A ilustração botânica é uma dos segmentos da ilustração científica, voltada ao registro de espécies vegetais. Muitas vezes é usada a expressão “arte botânica” pelo preciosismo técnico com que são feitas acabam fazendo parte de acervos artísticos. Inicialmente esse trabalho contava com técnicas de gravura elaboradas a partir de ilustrações.

Hoje em dia, as técnicas usadas em tais representações são as mais variadas e vão desde as tradicionais, até as mais modernas.Um procedimento também utilizado atualmente é a ilustração digital que traz a vantagem da redução de tempo de execução, porém exige perfeito domínio técnico da computação gráfica e frequente

atualização na área.
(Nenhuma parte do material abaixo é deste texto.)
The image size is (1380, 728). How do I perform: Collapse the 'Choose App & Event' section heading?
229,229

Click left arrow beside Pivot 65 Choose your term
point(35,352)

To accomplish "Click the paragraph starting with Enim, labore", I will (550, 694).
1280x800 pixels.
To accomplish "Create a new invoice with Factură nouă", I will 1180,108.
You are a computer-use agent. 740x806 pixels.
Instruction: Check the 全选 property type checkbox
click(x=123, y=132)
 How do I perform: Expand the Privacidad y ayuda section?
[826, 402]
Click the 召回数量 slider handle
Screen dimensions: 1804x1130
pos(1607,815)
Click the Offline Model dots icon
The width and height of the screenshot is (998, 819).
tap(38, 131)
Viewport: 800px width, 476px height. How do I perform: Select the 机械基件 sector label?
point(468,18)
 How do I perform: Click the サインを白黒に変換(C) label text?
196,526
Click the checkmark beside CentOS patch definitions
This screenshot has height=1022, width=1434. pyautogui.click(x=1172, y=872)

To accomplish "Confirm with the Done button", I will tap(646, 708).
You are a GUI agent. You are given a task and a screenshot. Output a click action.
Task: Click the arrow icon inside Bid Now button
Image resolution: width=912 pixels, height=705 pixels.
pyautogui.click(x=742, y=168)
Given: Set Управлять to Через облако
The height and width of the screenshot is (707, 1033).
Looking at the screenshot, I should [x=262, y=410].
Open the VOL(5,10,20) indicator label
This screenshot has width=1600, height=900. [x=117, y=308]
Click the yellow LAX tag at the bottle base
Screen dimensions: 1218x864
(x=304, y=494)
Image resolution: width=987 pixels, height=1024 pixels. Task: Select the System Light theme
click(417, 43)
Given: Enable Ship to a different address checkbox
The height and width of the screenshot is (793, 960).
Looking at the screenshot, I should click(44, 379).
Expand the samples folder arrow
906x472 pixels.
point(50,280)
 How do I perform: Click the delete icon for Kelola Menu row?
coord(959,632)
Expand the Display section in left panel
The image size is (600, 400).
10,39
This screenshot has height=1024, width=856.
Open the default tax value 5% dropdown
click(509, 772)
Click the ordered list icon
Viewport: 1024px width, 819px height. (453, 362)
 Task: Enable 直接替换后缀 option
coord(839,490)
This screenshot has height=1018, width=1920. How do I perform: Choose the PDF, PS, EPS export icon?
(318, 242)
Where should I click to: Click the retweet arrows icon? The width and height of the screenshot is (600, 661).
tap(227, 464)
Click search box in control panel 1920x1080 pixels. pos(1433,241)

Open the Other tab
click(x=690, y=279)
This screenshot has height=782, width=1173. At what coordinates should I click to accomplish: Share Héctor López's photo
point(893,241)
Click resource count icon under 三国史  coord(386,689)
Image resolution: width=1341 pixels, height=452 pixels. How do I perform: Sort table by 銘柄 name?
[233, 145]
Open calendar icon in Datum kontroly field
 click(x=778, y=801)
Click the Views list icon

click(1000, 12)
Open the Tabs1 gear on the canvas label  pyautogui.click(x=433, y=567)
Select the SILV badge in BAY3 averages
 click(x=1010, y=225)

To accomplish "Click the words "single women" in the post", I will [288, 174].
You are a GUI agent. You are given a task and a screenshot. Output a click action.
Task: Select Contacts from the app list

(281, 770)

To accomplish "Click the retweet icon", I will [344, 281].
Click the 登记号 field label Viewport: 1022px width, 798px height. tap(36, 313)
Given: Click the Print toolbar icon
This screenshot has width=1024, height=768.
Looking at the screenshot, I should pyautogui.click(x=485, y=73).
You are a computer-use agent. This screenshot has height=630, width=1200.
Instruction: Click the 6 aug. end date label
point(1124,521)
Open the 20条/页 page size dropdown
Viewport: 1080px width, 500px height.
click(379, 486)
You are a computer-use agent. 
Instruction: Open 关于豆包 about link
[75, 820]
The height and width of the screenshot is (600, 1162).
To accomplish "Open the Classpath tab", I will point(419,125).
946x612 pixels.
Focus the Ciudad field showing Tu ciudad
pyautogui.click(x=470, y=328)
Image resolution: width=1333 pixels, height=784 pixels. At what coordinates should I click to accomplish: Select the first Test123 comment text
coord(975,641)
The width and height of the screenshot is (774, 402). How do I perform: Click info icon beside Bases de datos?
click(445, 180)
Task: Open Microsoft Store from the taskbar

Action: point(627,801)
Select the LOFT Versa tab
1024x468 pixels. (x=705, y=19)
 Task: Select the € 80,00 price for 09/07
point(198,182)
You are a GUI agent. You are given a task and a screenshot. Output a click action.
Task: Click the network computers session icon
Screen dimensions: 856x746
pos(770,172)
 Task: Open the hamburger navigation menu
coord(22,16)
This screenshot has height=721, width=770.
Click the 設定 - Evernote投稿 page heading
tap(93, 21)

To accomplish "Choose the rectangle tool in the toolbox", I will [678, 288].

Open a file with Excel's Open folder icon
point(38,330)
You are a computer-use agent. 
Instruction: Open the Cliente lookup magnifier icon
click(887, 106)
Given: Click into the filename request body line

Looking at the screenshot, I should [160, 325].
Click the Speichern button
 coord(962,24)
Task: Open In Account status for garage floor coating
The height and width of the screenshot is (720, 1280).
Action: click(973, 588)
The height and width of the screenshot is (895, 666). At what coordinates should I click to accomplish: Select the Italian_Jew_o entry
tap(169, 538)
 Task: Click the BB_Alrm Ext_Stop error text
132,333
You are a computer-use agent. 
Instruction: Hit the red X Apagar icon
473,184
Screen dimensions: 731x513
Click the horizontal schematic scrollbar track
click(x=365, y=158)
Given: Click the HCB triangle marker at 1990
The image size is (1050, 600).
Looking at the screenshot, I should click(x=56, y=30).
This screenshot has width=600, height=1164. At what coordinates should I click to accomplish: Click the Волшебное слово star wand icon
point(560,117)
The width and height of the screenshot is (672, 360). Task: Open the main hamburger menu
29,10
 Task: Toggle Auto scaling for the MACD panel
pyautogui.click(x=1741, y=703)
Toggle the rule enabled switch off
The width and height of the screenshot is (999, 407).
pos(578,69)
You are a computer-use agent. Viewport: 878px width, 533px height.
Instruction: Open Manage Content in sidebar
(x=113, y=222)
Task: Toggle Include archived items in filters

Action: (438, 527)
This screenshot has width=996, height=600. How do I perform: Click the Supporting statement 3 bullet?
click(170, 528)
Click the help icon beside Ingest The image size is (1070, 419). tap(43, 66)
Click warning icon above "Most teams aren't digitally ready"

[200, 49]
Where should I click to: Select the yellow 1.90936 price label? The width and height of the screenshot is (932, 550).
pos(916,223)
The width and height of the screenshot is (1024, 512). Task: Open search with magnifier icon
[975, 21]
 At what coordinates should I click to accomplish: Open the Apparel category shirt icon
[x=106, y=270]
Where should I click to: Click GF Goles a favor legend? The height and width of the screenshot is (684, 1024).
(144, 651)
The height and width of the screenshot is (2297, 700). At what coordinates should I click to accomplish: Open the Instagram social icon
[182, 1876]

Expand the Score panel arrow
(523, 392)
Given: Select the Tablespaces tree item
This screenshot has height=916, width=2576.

Alguns ilustradores aliam as técnicas convencionais da ilustração com a computação gráfica, seja para arte finalizar um desenho iniciado manualmente, ou em um processo inverso um desenho projetado no computador pode ser finalizado manualmente.

A ilustradora Diana Carneiro (2011) que tem atuado na área e destaca as principais técnicas usadas atualmente:

Dependendo da sua finalidade a ilustração pode ser feita, basicamente, de três formas: utilizando somente o desenho (a lápis), o desenho finalizado a nanquim (bico-de-pena) ou a pintura geralmente aquarela. Nos dois primeiros casos, emmonocromia, usando a grafite (lápis) ou a pena e tinta, os elementos básicos do desenho -ponto e linha- são utilizados em todas as modalidades de registro, resolvendo formas, volumes e texturas. Já a pintura traz a vantagem da definição cromática do vegetal e de suas peças, como flores e frutos, facilitando enormemente o processo de reconhecimento do mesmo. (CARNEIRO, 2011, p. 24)

No caso de ilustrações botânicas no meio científico, levam o nome científico em latim, escrito abaixo ou ao lado das imagenscomo podemos observar na (Figura 33).

Figura 33 – Diana Carneiro, Sophronitis coccínea, 1998.

Além do uso em trabalhos técnicos de botânica, por apresentar um apelo estético forte, as ilustrações botânicas estão cada vez mais populares nas produções gráficas em calendários, gravuras decorativas, tecelagens e até mesmo em cerâmicas e louças para cozinha. É comum os ilustradores e botânicos transitarem livremente entre ilustrações puramente científicas e ilustrações para as mais diversas finalidades. Sempre prezando por representar as características descritivas, fiéis às formas e às cores reais, de forma que as plantas sejam facilmente reconhecidas.

Levando em conta a vulnerabilidade em que se encontra o planeta, e a variedade de espécies ainda desconhecidas pela ciência, a ilustração botânica é atualmente um campo em exploração, tendo ganhado bastante espaço recentemente, através da realização de novos estudos e pesquisas, visando ampliar seu uso em diferentes áreas de conhecimentos. Diversas exposições, organizadas em todo o mundo possibilitam aos artistas botânicos exibir suas pinturas, compartilhando conhecimentos e divulgando seus trabalhos, especialmente para colecionadores.

Com essa perspectiva Martyn Rix (2014) acredita que ainda possa haver uma segunda era de ouro da ilustração botânica, onde os trabalhos dos ilustradores encontrem demanda, através da publicação de livros de baixo custo com técnicas de reprodução eletrônica precisas.